Oftentimes, compliance issues have to do with documentation and/or paperwork, crew attitudes and operational integrity of the equipment. Certification records for BOPs and other well control equipment must be easily accessible on the rig, rather than an offsite location. From an equipment standpoint, manifold chokes are seldom used in land operations, meaning the valves need to be inspected to ensure they are operable.

Training is essential for the growing number of HPHT operations, which require an understanding of how fluids behave in extreme environments. “Human error is still responsible for most well control incidents, due to lack of training regarding everything from appropriate response measures to proper maintenance of the equipment,” Mr Ranka said. “Even the rare equipment failure can be traced to human error.”

Gaining control

In terms of procedures and methods for dealing with a well control event, very little has changed since the 1950s, according to Dr Helio Santos, president of SafeKick, a developer of a software program designed to help rig crews better understand well conditions to react more quickly and safely to well control events. “Historically, the emphasis in well control has been on improving equipment, such as BOPs and, after Macondo, capping the well after a blowout. Our aim is to help companies drill in challenging environments and ensure they are compliant with heightened environmental regulations.”

The company’s SafeVision software family, introduced in early 2013, features a package for office-based staff that enables remote monitoring and interpretation of real-time data from rig sensors. The information is then communicated to the rig crew so they can take the appropriate action for keeping a well control event from escalating. A package for rig-based personnel, which utilizes the same software either independently or with the office package, enables crews to have access to the same screen as the remote users, Dr Santos said. “By using both, the decision-making process is accelerated and in sync, reducing the time to regain control of the wellbore.” Both packages also include alarm systems.

A kick tolerance module takes into account key downhole parameters that are not usually considered by most conventional kick tolerance methods, including temperature, fluid compressibility and additional wellbore weak points. “The primary goal is to provide a valuable tool to help the rig crew after the BOP has been closed,” Dr Santos said.

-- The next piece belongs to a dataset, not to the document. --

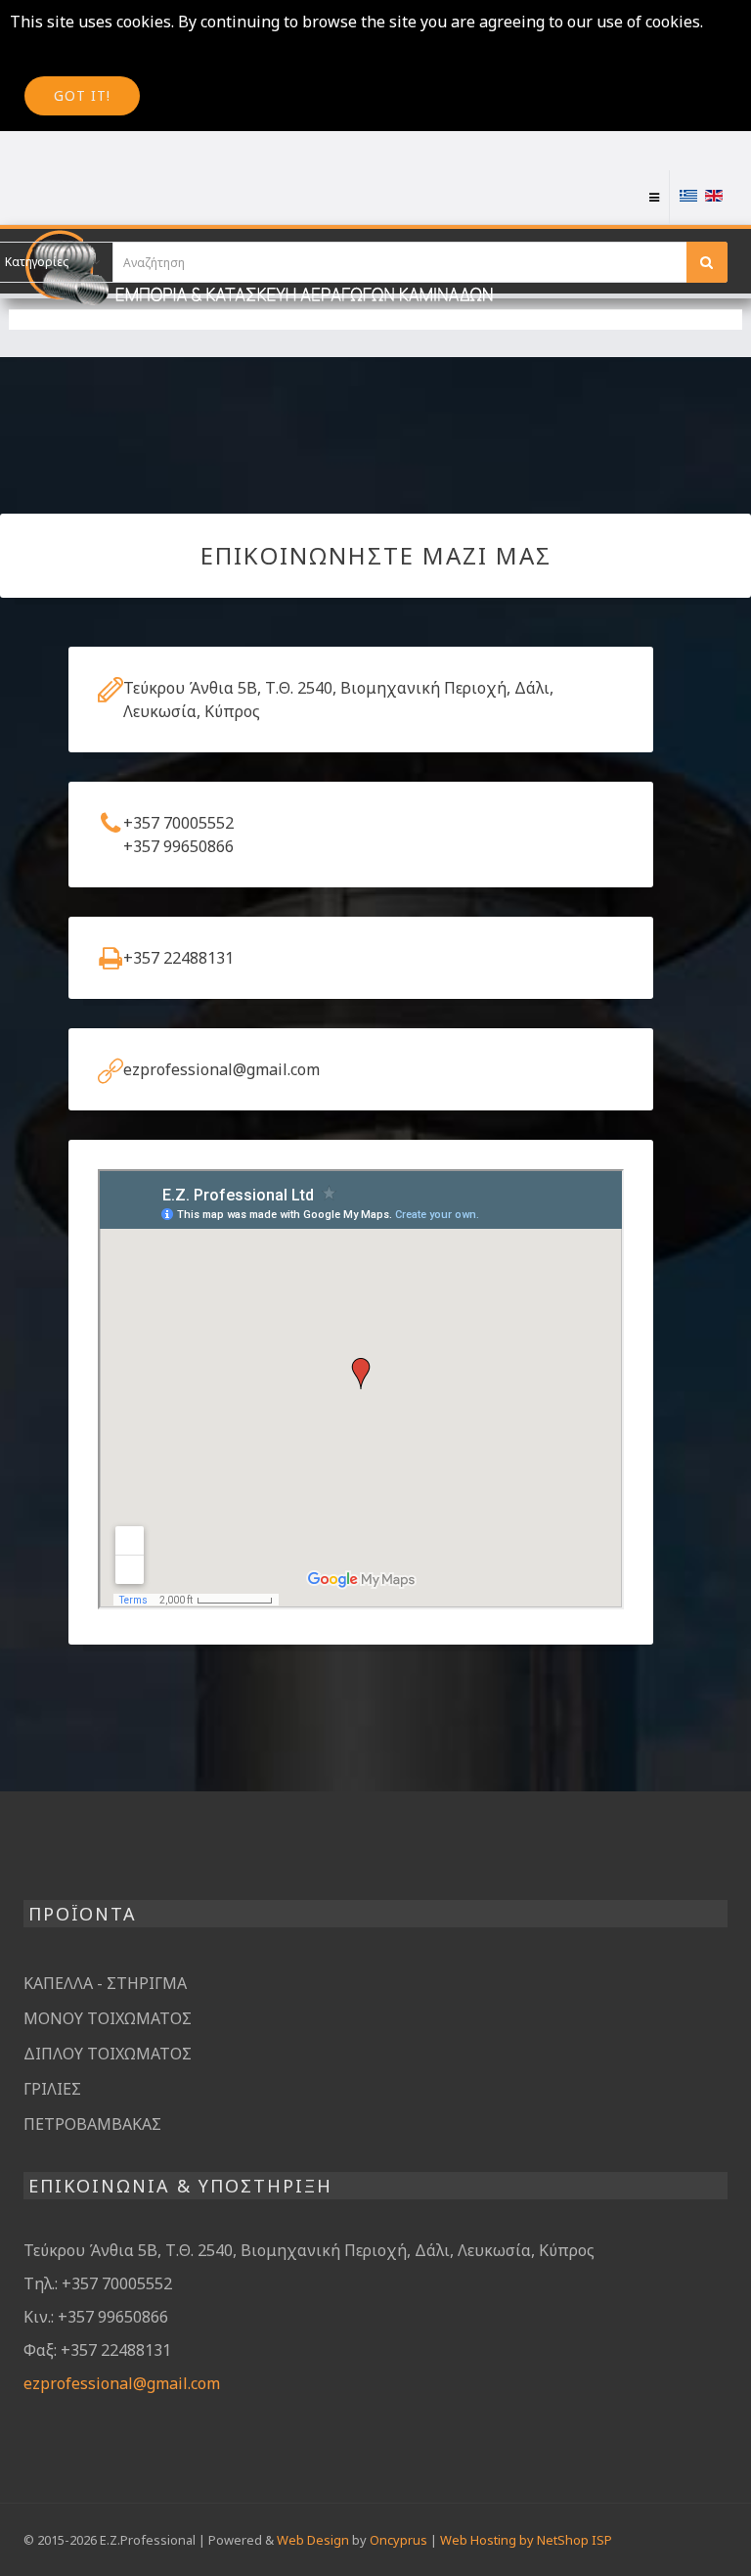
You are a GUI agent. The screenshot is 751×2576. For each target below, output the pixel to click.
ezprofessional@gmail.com (121, 2383)
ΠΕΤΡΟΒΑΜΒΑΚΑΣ (92, 2124)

The software is being used on wells in the GOM, Brazil and Asia, and Dr Santos believes it is especially suited for the deepwater market, where the consequences of a well control event due to pressure issues and narrow drilling windows are very high.

The office package has been used to monitor more than 50 wells in the Mediterranean, West Africa, Middle East, GOM and offshore Brazil. Rig packages have been installed in the GOM by a major drilling contractor and a major operator, and installations are being prepared for additional rigs in the GOM and Brazil.

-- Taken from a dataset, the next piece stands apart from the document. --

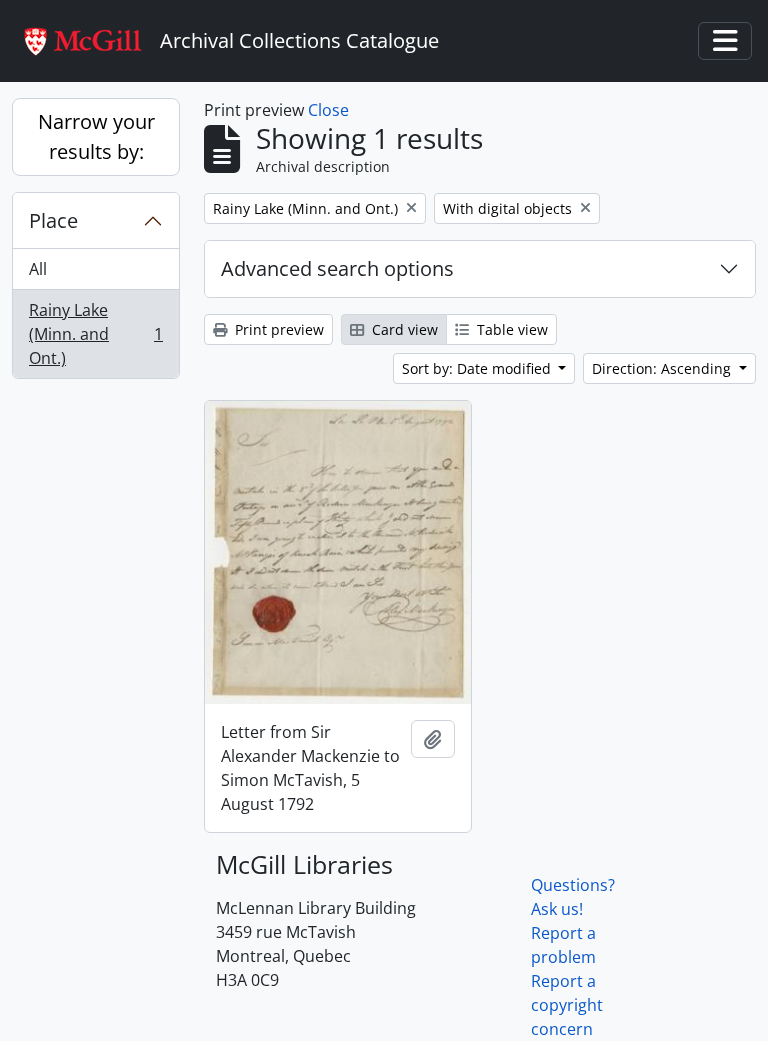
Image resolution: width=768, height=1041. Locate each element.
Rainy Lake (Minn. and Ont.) (95, 334)
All (38, 269)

“One operator successfully used the system during a well control event to better understand the downhole conditions and properly define which operations to conduct to regain control of the well,” he said. The Standalone SafeVision package, a full simulator with the same interface and capabilities of the office and rig packages, is used for well planning and training.

SafeKick also has developed an automated choke that can be installed on any rig to allow crews to automatically maintain pressures at a designated level during a well control event. It can be installed independently or in concert with the software package. “Having just the automated choke is useful, but knowing the correct amount of pressure needed during a well control event is extremely valuable,” Dr Santos pointed out.

SafeVision is a trademark of SafeKick.